▸ **What to produce**:
Write out verbatim the item lines below, starting at the line containing "Switch to the Session 0 tab" and ending at the line containing "The width and", both included. Omit the pictures.

▸ **Records for this exercise**:
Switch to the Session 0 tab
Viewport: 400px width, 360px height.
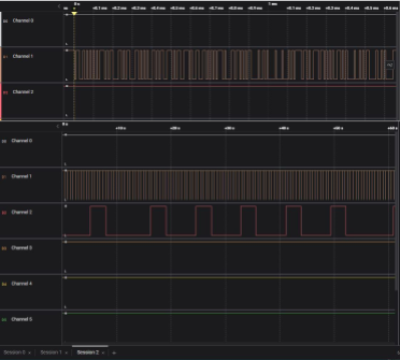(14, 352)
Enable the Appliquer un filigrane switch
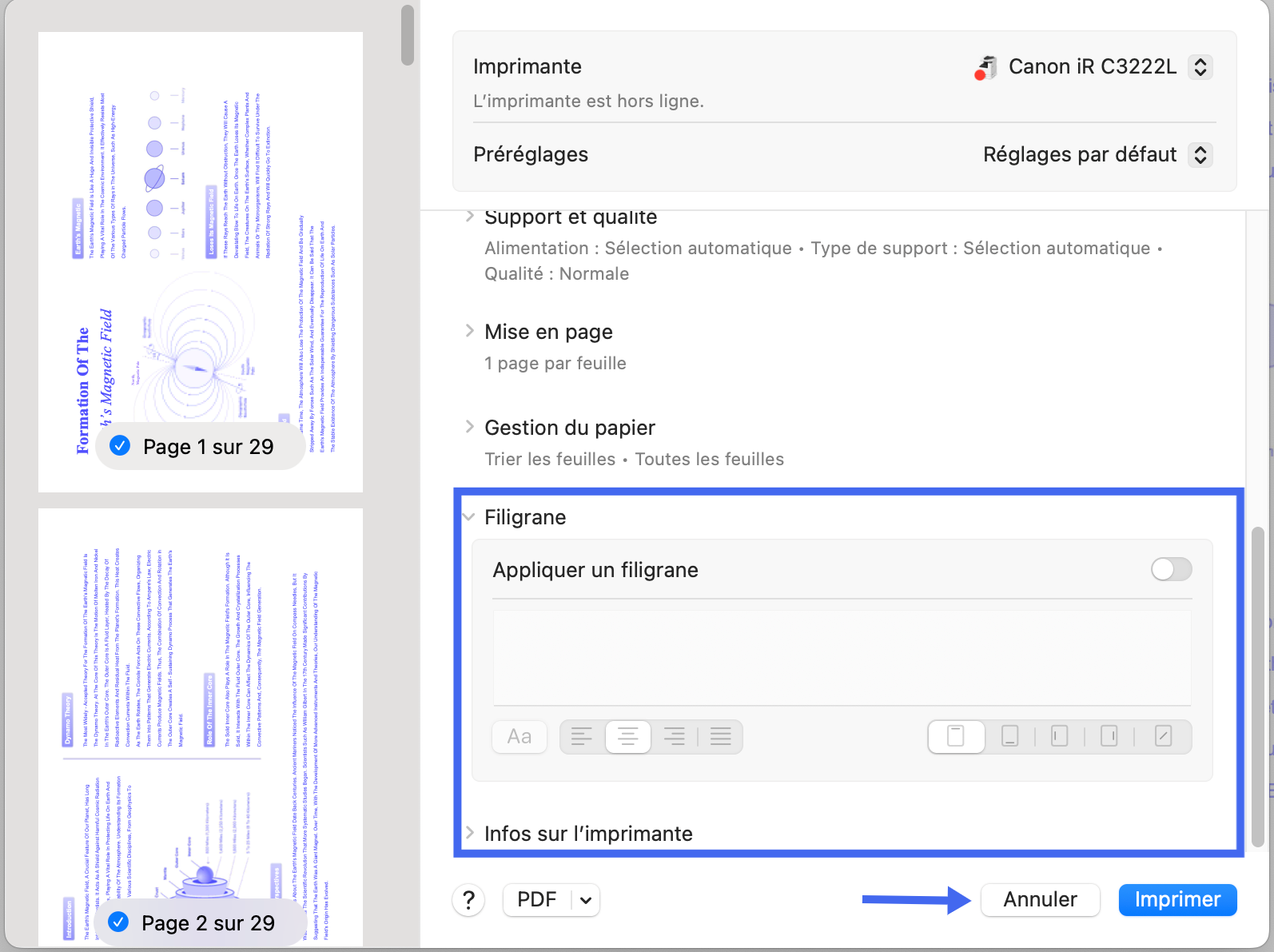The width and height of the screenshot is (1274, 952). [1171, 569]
* * *
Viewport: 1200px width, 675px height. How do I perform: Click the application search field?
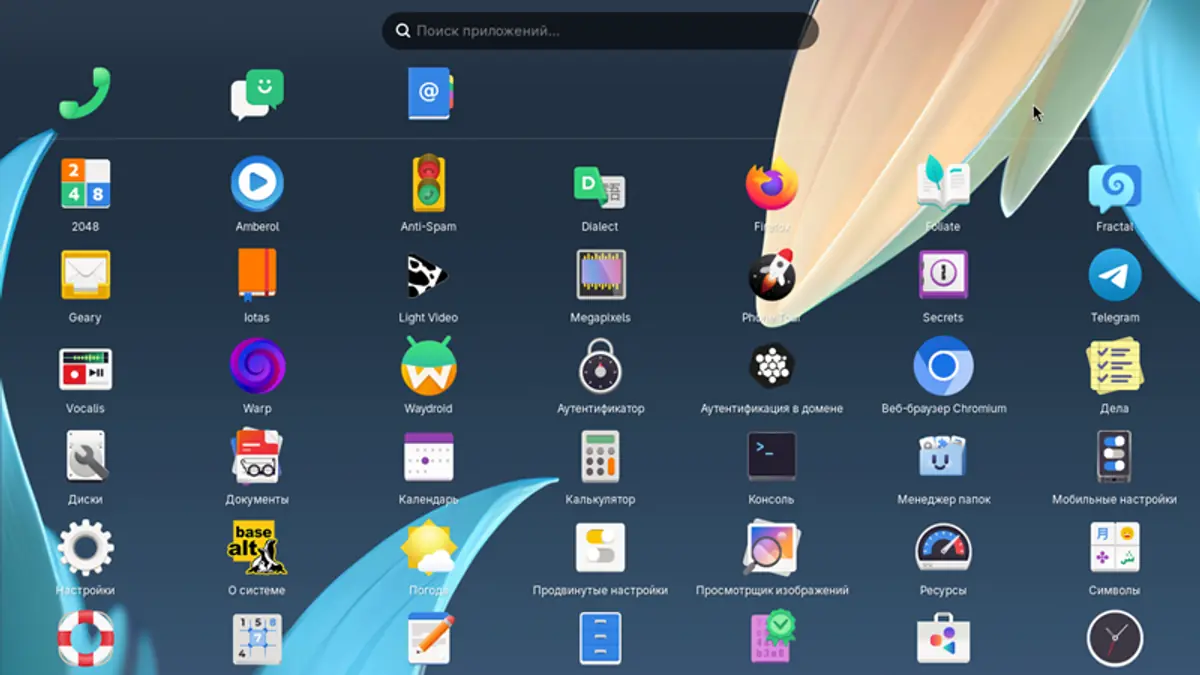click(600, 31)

▸ **Response to this exercise**:
Switch to the Session 0 tab
Viewport: 400px width, 360px height.
(14, 352)
Enable the Appliquer un filigrane switch
The width and height of the screenshot is (1274, 952). [1171, 569]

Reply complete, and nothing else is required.